TOtB (think outside the blog) puzzle of the week:

You and your friend are walking along the grand canyon, blissfully unaware that the local "Pumpin Chunkin'" festival is in town. It involves launching pumpkins from catapults. A pumpkin smashes next to you, and you look over to your right. A huge barrage of pumpkins are heading your way. You and your friend start sprinting, but it is too late. A pumpkin to the head sends him careening off the edge. You slip on the remains of the orange vegetable, and look up to see an unusually large one about to hit you.

How do you escape?

Good luck.

6 comments:

Anonymous said...

You can roll, once you have fallen on the ground, away from the canyon and towards the catapults, so to hit you, they would need to fire hirer and that should give you enough time to get up and start running again. Or if the catapults are on the other side of the canyon, so if you rolled toward them you would fall down the canyon, roll away from the catapults until you are out of range, then run like a bat out of hell flies and hide. If you are concerned about your friend you could, once out of the way of the pumpkin about to caress both your face and the ground in one fell swoop, you could stand and pickup and or drag your friend with you to safety, or roll him with you, if you can. Or just hope your friend is not hit again or too damaged from when he was hit, and when you can, get help.

Anonymous said...

Oh and Sam just to inform you and your family, I am needed at work tomorrow, so I will either leave work at 12 and probably leave my house at one, or leave work at twoish and probably leave my house at three, or just leave right away and not shower beforehand and just jump right into the ocean, which your mom will probably like, because she loves the beach. Or at least feels obligated to go. Yeah. Quack. Party? Paaaartyyyyy!!! BOOM.

Anonymous said...

PICK ME PICK ME PICK ME for descriptive thing!
ummmm no idea what to do about the pumpkins...

Anonymous said...

Let the pumpkin hit you.

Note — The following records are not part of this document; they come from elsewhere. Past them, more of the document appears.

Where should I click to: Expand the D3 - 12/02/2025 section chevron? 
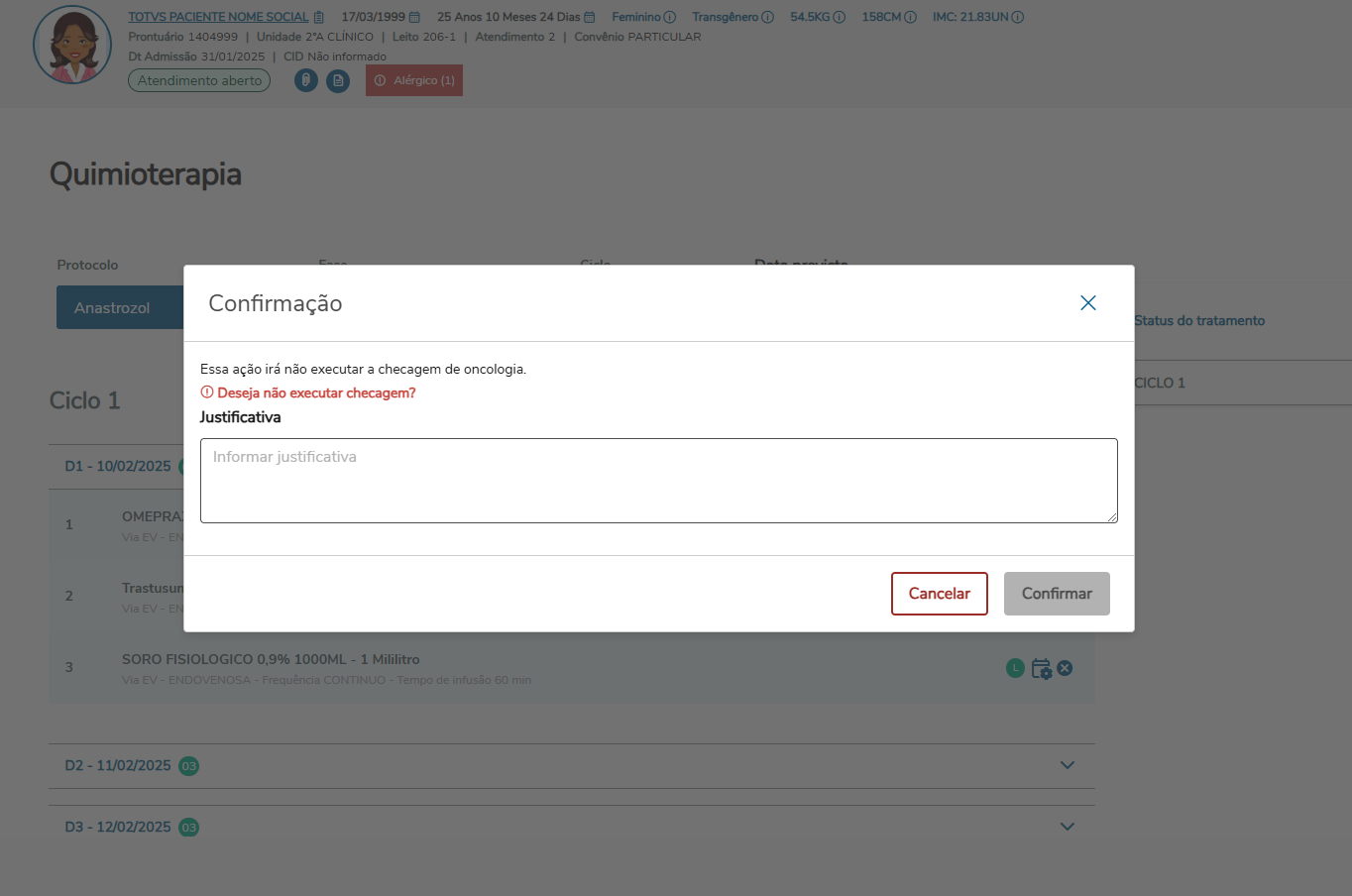pos(1068,827)
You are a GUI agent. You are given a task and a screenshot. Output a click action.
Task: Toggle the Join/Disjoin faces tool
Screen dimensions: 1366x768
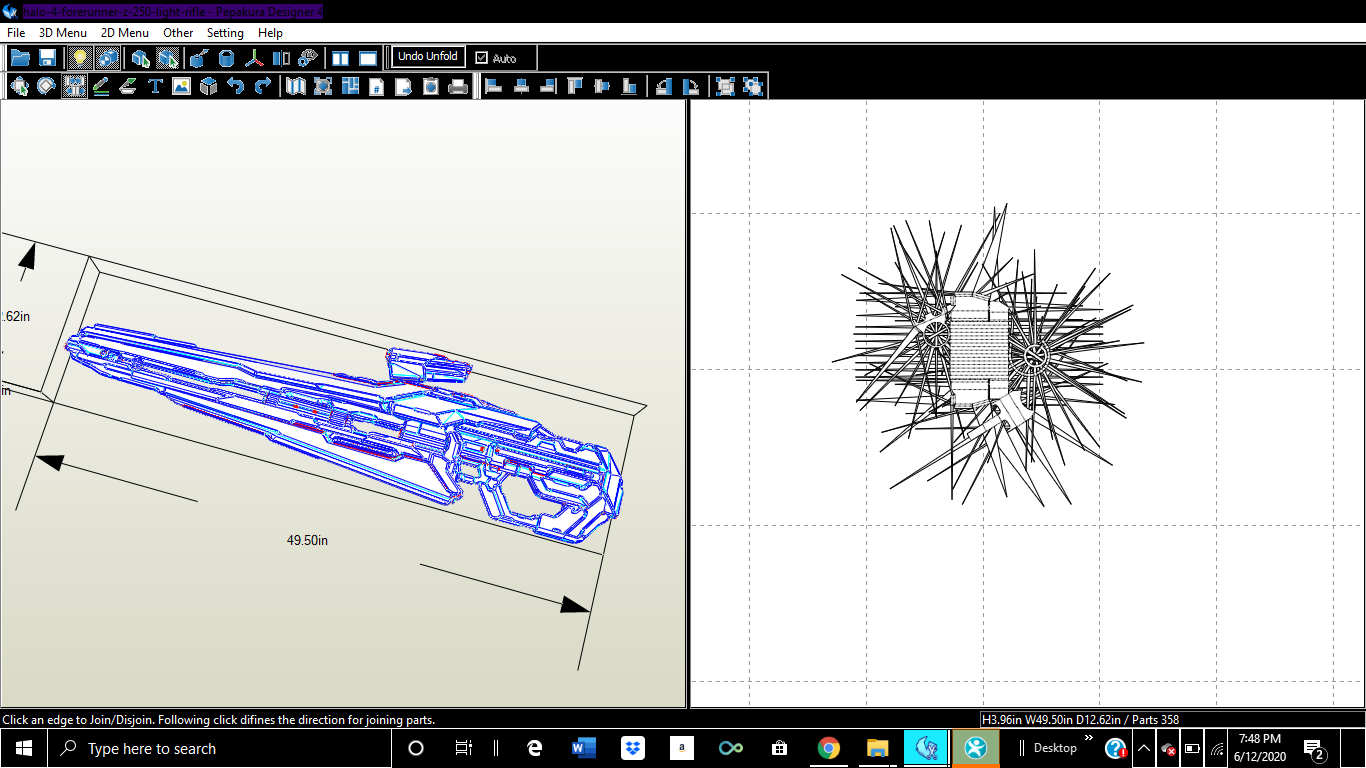click(74, 86)
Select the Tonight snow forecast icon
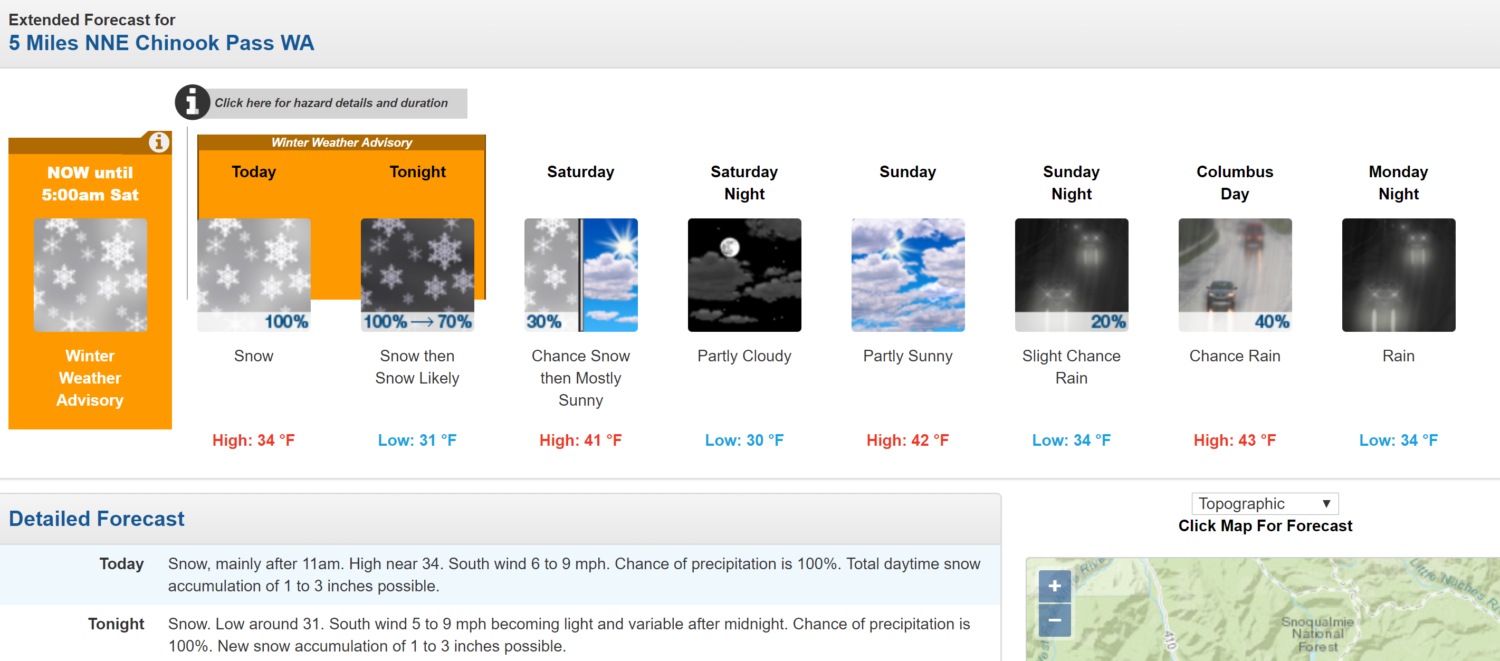Viewport: 1500px width, 661px height. click(417, 275)
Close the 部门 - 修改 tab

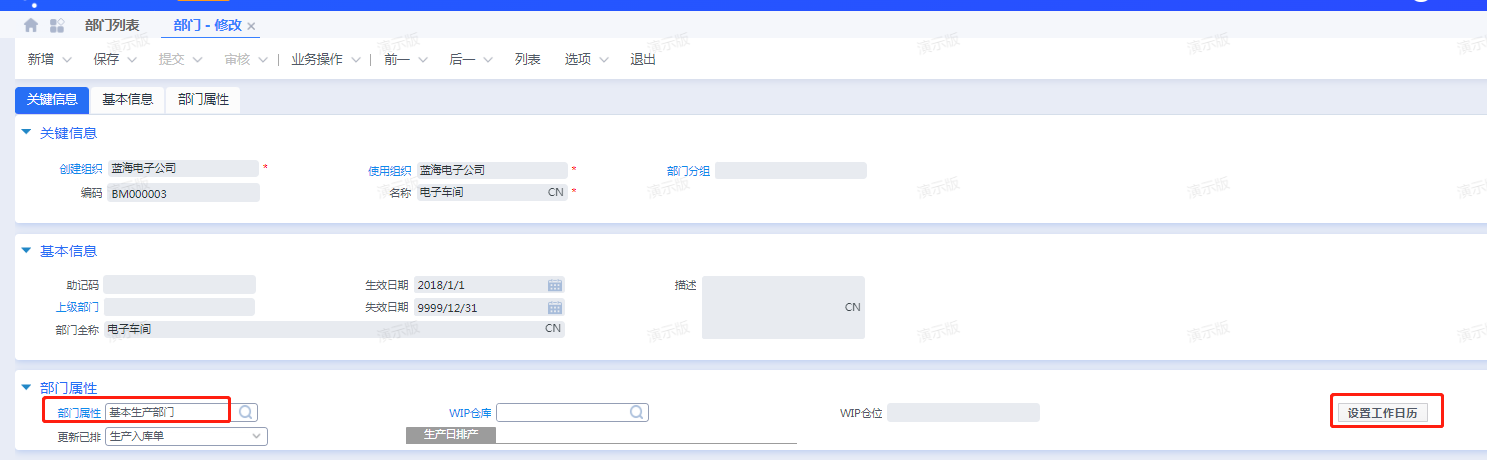click(251, 26)
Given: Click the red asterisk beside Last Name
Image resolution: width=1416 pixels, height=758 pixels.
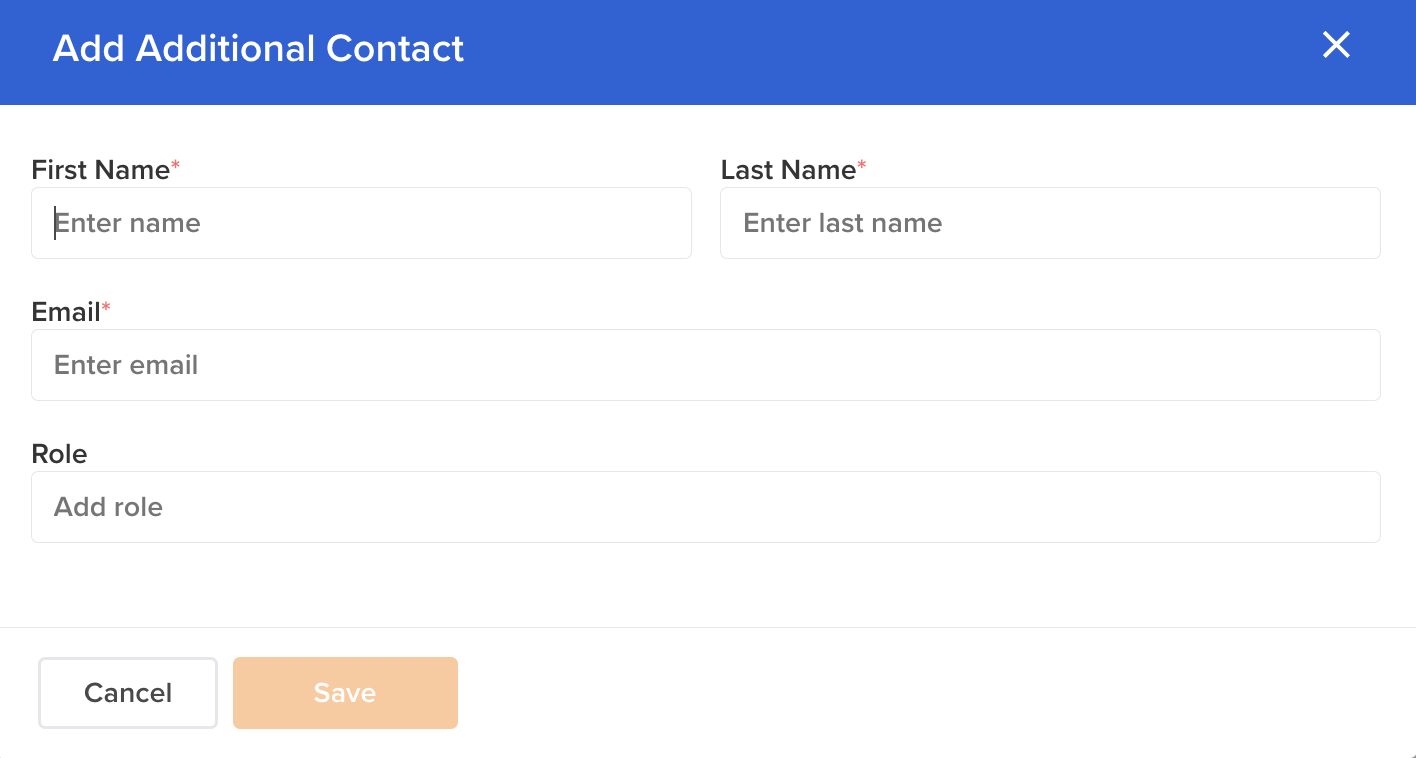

Fall off the edge. Die. You will then have escaped into heaven.

Anonymous said...

or you will have been doomed to hell. i guess it depends on your beliefs.

Anonymous said...

What if your beliefs just have you believing the fact that there is no afterlife, and if there is then it is just reincarnation, or only purgatory, just floating in nothingness, or around the earth haunting things? What if your beliefs were not that of heaven and or hell? And I don't necessarrilly (i believe this is spelled incorrectly) mean to bring up religious issues, but don't begin with that discussion, or you will get a pissed off non-believer on your hands, one who rants, and has ranted, and sat through many MANY discussion on religion. So don't try it.